Abhishek Yadav edited this page Apr 8, 2019 · 24 revisions

Summary -

  • Make the title informative and persuasive (details below)
  • Add sufficient detail to the description (details below)
  • Add a two minute video about the talk
  • Add slides if you have them ready
  • Keep the code of conduct in mind
  • Don't let the talk look promotional (details below)

The Title

Title is going to be the one line elevator pitch for your talk. This is going to be your first impression for both selection committee and audience. Your title will be listed with hundreds of proposals from various speakers when selection committee goes through them, even though selection doesn't solely depend on the title of the talk but remember, first impression is the best impression. Your title will be also listed along with all the talks on the conference day for the audience to go through.
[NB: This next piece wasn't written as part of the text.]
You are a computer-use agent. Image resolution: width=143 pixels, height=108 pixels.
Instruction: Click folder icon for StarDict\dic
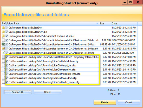3,32
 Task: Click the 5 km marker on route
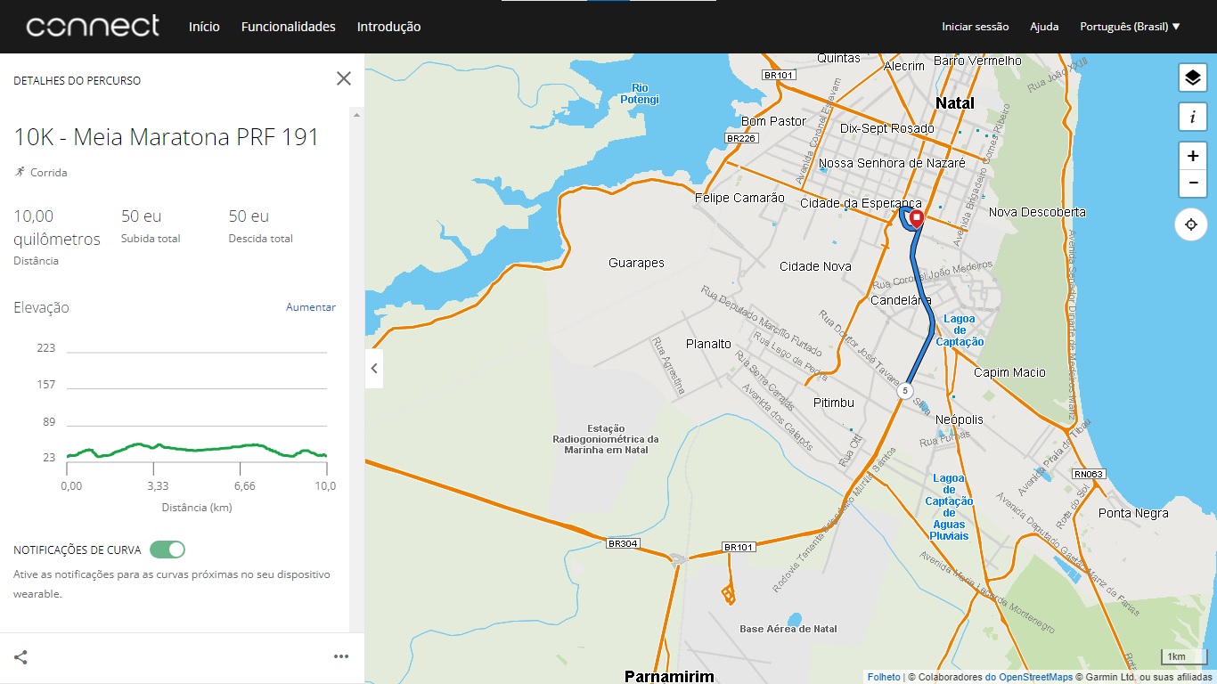905,391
They are going to decide which track to attend based on your title.

The talk title can be straightforward/precise or descriptive. Examples -

"Meta classes: a deep dive" - straightforward "Lessons learnt while scaling Django + Postgresql infrastructure" - descriptive

The Description

Keep your description elaborate. It should state the problem, how you are trying to solve the problem and what are the take away for the audience. Remember, description is the part where you can convince the selection team that you know what you are talking about.
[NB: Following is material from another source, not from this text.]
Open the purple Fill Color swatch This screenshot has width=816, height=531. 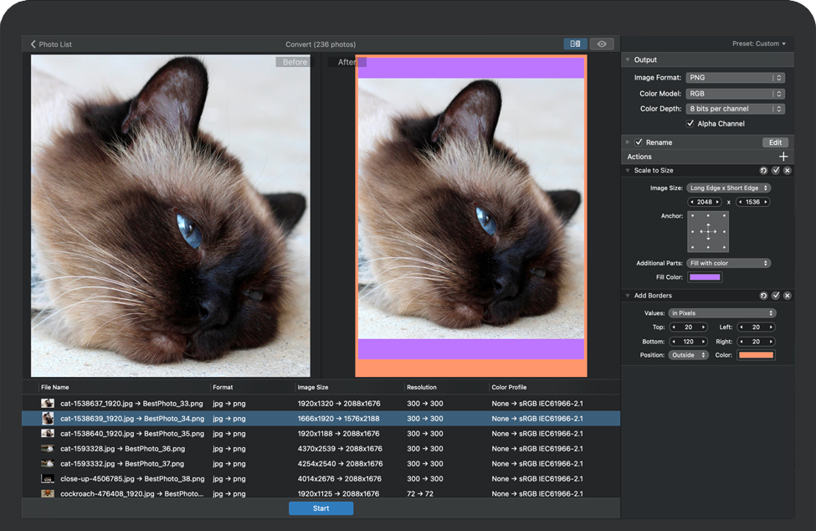pyautogui.click(x=705, y=277)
Also, to make your proposal even more better you can add an outline section at end of the description. Outline should list out the topics you cover in the talk and roughly how much time you are going to take to deliver them.

Making it even better

The more details you add to your proposal, you will bring more clarity to the selection committee. People prefer clarity over back and forth. So if you have your slides ready, don't hesitate to attach them to the proposal. It need not be complete, just a skeleton would also do.

You can try to take a casual 2 minute video if possible and link it to the proposal. This will showcase your presentation style and the increases the odds of your proposal getting selected.

Promotional content

The talk content should not look promotional. If you're talking about a commercialized project (including open source), make it sufficiently generic. Cover the alternatives, and the flip-sides too. Make the language neutral and objective.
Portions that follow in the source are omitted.